Subtask B (Veracity Prediction): - Best system (eventAI): macro-F1 = 0.5765, RMSE = 0.6078 - Only eventAI beat both baseline systems (NileTMRG at 0.3089, branchLSTM at 0.3364) - 13 of 22 systems attempted this harder task - Over 60% of systems outperformed majority baseline (0.2241 macro-F1)

Key observations: - Systems specializing in one task: best Subtask A performer (BLCU NLP) ranked 4th in B; best B performer (eventAI) ranked 3rd in A - Neural network approaches dominated (21 of 22 systems); best Subtask B winner used SVM+RF ensemble, not pure neural - Effective architectures: pre-trained contextual embeddings (BERT, GPT, ELMo); inference-chain models considering full conversation sequences; ensemble methods combining multiple features - RMSE showed stronger correlation with macro-F1 (−0.92) than accuracy (−0.77), validating confidence-score evaluation

Connections¶

Extends RumourEval 2017 with new data and experimental design to encourage information-rich approaches
Related to stance detection literature via SDQC classification framework
Benchmark for propagation-based detection methods using conversation threads
Dataset contribution to rumour verification research alongside FEVER and other shared tasks
Demonstrated effectiveness of contextual embeddings (BERT, GPT) connects to broader NLP detection methodology

Notes¶

Strengths: Large-scale shared task with 70% participation increase from 2017; diverse data spanning two platforms reduces overfitting to Twitter-specific phenomena; rigorous crowdsourced annotation with high agreement thresholds. The inclusion of Reddit captures deeper, more exploratory discussions compared to Twitter's reactive replies.

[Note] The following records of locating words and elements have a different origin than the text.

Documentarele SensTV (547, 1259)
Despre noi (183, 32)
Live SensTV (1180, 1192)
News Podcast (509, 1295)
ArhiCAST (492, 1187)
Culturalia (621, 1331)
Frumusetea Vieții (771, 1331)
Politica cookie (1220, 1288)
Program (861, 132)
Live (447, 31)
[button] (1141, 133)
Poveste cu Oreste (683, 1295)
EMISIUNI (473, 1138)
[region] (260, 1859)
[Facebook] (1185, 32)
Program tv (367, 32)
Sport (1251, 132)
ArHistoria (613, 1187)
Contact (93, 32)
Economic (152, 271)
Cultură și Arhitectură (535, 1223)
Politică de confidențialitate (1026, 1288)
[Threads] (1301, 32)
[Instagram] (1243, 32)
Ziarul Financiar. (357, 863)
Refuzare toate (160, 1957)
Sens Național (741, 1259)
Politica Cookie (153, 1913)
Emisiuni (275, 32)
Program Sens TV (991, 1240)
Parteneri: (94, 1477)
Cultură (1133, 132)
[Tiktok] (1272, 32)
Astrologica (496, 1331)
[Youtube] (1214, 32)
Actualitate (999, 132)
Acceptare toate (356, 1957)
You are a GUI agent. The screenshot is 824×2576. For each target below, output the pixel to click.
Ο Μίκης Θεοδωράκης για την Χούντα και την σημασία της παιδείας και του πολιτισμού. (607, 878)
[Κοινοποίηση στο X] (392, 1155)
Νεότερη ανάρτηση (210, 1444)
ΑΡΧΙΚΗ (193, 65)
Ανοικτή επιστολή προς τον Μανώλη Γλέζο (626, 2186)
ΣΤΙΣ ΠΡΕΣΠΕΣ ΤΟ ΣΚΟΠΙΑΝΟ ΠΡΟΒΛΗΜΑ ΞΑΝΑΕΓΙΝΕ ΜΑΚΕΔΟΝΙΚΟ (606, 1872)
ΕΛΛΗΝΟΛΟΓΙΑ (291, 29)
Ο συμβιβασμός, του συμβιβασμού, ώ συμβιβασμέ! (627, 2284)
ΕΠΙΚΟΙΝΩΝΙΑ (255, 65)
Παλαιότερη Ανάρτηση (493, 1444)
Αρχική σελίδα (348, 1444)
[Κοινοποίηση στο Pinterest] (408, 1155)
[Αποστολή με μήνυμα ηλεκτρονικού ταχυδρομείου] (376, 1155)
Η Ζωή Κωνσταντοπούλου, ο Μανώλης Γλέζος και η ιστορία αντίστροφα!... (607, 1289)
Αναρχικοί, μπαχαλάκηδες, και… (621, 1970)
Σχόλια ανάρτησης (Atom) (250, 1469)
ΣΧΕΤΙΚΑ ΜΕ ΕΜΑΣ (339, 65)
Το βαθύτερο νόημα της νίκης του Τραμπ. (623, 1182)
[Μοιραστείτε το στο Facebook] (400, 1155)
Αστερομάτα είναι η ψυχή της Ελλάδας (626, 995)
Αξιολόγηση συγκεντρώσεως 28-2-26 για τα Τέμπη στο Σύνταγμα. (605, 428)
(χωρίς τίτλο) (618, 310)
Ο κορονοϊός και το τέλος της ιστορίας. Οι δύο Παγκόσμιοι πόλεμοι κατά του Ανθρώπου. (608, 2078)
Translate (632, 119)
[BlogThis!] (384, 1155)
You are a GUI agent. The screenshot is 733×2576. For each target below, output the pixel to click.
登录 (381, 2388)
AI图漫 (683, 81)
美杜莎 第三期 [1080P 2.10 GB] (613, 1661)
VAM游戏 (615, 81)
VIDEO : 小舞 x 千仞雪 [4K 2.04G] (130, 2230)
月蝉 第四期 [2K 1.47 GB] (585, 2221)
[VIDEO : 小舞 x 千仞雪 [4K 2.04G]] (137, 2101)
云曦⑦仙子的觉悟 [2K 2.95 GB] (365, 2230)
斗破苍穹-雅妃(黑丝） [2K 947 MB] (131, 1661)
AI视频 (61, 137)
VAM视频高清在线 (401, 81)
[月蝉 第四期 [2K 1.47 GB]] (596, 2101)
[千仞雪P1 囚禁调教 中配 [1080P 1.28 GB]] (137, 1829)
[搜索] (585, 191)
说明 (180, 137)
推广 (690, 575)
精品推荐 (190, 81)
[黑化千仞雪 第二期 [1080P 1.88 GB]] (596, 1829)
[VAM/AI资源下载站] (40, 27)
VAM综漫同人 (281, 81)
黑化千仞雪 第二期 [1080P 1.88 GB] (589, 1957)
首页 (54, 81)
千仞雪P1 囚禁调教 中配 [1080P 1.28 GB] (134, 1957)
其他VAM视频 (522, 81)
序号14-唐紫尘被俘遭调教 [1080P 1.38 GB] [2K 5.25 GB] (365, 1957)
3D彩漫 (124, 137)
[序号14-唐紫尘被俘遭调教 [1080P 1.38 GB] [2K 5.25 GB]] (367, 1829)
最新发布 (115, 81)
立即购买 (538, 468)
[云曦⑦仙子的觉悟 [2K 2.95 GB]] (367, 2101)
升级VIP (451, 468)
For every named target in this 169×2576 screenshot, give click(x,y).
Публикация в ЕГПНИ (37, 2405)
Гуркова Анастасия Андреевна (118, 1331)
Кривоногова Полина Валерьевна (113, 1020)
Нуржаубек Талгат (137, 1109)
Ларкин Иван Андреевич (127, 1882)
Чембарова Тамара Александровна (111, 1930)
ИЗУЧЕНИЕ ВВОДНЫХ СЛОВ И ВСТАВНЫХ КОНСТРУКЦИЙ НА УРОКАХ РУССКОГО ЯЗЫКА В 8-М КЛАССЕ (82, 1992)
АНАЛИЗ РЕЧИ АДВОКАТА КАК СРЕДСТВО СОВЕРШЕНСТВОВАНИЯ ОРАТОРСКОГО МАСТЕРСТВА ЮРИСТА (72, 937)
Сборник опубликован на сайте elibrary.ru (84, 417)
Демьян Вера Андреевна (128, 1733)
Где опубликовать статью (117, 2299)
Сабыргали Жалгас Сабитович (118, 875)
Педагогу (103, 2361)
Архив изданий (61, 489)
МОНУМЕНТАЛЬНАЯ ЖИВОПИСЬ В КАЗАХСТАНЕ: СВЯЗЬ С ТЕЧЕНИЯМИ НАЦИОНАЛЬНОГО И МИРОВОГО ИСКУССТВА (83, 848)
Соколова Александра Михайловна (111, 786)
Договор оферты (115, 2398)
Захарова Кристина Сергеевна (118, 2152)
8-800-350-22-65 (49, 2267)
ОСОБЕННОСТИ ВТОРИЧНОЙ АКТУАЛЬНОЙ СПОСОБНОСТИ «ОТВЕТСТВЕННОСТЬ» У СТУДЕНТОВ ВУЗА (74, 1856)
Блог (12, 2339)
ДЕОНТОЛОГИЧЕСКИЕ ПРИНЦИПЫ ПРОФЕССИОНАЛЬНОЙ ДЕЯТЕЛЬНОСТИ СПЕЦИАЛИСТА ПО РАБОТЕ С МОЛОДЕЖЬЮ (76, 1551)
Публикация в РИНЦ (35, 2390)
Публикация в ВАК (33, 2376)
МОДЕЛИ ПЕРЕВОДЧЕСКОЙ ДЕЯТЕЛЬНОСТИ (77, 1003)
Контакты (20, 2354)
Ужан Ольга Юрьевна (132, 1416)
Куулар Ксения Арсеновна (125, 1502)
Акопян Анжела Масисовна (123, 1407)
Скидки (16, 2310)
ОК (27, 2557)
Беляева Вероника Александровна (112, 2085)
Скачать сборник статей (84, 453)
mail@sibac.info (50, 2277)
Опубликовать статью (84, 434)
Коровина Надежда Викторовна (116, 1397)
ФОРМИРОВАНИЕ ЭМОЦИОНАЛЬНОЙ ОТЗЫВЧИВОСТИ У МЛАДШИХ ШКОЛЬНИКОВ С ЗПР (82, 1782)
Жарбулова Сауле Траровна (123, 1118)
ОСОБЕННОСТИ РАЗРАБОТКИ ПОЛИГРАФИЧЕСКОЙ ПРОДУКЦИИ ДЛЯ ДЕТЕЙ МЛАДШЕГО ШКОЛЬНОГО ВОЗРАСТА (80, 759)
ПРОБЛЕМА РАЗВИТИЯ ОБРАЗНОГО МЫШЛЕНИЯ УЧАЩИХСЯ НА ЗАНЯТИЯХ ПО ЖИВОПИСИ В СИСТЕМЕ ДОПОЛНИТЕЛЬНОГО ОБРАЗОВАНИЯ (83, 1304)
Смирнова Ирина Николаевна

Weaknesses: Class imbalance persists despite macro-F1 evaluation (80% of Twitter test data is "comment" stance; 50% "false" veracity). Limited additional context (removed from 2017 due to time constraints, though it improved 2017 results). Relatively small test sets (81 rumours for veracity task) may not generalize broadly. English-only data despite prior work in other languages.

Future work: The paper identifies multilingual extension and richer temporal/discourse context modeling as critical next steps. Systems exploiting conversation structure (inference chains, discourse graphs) showed promise but remain underexplored relative to content-only approaches.